Most breweries are stuck selling beers that are popular. Unlike chefs, who can make one-off specials, brewers are usually forced to brew batches based on the size of their equipment. A typical 10-barrel brewing system means that the brewery produces twenty half-barrel kegs of beer per batch — beer that it needs to sell within a few months in order to make the endeavor profitable. For less popular styles of beer, being confident in only selling two to three kegs isn’t enough to justify brewing up a batch. Still Here aims to capture the passion for some of these lesser-known styles while adding something new and fun to the local beer scene.
“I want there to be options outside of the prototypical stuff that you see on a menu,” says O’Connor. “The idea is, all these chefy, brilliant, intelligent people in the beer community are still here, and the line of products that we’re hopefully putting out on the regular, those styles are still here. And finally, due to the limited nature of the volume that each beer will have, get it while it’s still here.”
Still Here partnered with Chris Schooley from Troubadour Maltings to use a pilsner malt grown by Eric Pfannenstiel at Rocky Mountain Hay Farms. Both unmalted and malted India Jammu wheat was provided by Boulder’s Dry Storage. Matthew Peetz of Propagate Labs also joined the project, providing a blended saison strain comprising two famed Belgian breweries, as well as a French brewery.

Still Here Brewing Collective
“The beer is a mosaic of Colorado farmers, scientists, brewers and nerds who just care,” says O’Connor. It can be described as bone-dry, with a bold, expressive yeast that throws off flavors of strawberry, bubble gum and light pepper. It’s hopped with Saaz hops, lending a spicy, earthy depth beyond the yeast-forward expression.
O’Connor, along with Seedstock Brewery co-owner Adam McIlvenna, was discussing the idea of a saison. “I said that it’d be nice to make beers that we miss,” says McIlvenna. “We asked, who else do you think would want to make a saison?
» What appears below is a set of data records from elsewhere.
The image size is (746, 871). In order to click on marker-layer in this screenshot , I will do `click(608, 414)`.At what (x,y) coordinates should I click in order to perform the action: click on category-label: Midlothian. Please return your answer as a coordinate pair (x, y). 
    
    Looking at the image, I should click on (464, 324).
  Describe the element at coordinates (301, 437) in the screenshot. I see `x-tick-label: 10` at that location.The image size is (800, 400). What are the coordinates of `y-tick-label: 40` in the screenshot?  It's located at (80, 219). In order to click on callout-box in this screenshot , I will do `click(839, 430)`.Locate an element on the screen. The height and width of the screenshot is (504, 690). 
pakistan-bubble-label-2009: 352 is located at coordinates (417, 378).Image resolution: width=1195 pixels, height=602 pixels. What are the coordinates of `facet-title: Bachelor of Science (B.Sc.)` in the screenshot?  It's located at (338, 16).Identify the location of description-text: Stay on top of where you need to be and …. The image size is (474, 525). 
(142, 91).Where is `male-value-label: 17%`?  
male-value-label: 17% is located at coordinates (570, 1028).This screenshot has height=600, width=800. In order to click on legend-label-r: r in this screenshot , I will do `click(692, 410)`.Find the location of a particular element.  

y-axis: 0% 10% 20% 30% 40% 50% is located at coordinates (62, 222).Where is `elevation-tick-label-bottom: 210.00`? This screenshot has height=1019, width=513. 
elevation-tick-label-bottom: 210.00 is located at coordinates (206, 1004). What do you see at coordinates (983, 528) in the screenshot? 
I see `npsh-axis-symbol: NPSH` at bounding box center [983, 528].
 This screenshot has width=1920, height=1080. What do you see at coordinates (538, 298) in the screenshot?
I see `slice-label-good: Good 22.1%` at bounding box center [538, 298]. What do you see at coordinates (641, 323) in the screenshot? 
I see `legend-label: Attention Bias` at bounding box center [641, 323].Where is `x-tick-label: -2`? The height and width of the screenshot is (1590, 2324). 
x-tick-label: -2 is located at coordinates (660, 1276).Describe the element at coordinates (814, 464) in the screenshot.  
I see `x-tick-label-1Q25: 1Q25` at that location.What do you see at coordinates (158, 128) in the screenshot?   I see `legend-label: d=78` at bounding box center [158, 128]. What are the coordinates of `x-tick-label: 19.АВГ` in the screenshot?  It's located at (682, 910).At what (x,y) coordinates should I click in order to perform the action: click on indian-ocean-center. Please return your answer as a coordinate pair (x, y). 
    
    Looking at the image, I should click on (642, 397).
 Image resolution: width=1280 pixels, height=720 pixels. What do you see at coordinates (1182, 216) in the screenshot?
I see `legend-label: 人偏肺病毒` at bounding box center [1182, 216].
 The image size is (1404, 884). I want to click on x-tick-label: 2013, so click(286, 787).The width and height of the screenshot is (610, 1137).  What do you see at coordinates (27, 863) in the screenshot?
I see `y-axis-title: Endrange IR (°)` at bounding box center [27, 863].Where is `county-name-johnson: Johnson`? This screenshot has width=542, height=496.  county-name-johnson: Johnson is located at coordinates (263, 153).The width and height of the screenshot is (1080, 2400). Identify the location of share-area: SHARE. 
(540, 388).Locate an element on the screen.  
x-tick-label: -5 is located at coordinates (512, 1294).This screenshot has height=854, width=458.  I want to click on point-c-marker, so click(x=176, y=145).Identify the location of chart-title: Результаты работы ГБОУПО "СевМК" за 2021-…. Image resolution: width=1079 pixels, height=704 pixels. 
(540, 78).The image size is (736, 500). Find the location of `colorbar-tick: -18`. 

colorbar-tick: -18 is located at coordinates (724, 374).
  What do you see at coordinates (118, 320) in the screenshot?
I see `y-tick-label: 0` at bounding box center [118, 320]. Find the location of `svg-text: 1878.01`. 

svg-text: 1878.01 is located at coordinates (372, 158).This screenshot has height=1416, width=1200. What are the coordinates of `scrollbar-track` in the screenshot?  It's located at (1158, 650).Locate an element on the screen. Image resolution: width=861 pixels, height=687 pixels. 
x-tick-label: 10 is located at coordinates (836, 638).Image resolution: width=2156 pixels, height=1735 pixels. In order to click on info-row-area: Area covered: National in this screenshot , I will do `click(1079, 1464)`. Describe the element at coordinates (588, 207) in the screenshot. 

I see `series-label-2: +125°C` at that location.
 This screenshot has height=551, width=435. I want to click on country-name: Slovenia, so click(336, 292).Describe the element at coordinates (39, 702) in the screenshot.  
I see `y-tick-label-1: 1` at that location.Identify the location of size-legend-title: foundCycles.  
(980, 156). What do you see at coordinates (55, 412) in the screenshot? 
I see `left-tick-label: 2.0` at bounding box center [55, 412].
Then it snowballed.”
The two decided to reach out to other breweries to see who might be interested in joining. “Everyone kept saying yes,” O’Connor recalls. “Nobody said no.” The idea quickly grew, and “I was like, oh no, I’m going to have to do a double batch of this beer.”
Saison will be released on January 10 at Barquentine Brewing, Los Dos Potrillos Cervecería, Barrels & Bottles Brewery, Mad Macks Brewing, Black Shirt Brewing, Milieu Fermentation, Broken Hops Brewing, Prost Brewing, Odell Brewing, Chain Reaction Brewing, Seedstock Brewery, Cheluna Brewing, the Empourium Brewing, Coda Brewing, Westfax Brewing, Full Frame Beer and Zuni Street Brewing.
When O’Connor initially got into beer, he says that there was so much discovery in the scene. “It was amazing,” he recalls. “How do we as curators, as nerds, provide that today?” The group talked over beers at Zuni Street and settled on the ingredients and process.
“Matthew brought us some nice saison to share, and we just passed the empty bottle around, and it was literally person by person, sharing what they would like to see in a saison,” says McIlvenna. “It was impressive sitting with twenty people from the craft brewery world, collectively throwing out thoughts. It came together a lot more simply than I would’ve ever thought.”
While the stakes might not be that high for a single brewery to sell a keg or two of the beer, O’Connor felt an immense pressure to make a beer that represented everyone. “It’s a massive risk for me. I want the beer to be really good,” he says.
As for future batches, both O’Connor and McIlvenna hope that this can become a quarterly project. The next batch will be brewed outside of Zuni Street, at another brewery in the collective. “There are so many cool, smart breweries involved,” says O’Connor. He also hopes for even more breweries to join the group. “If you’re a brewer reading this, reach out.”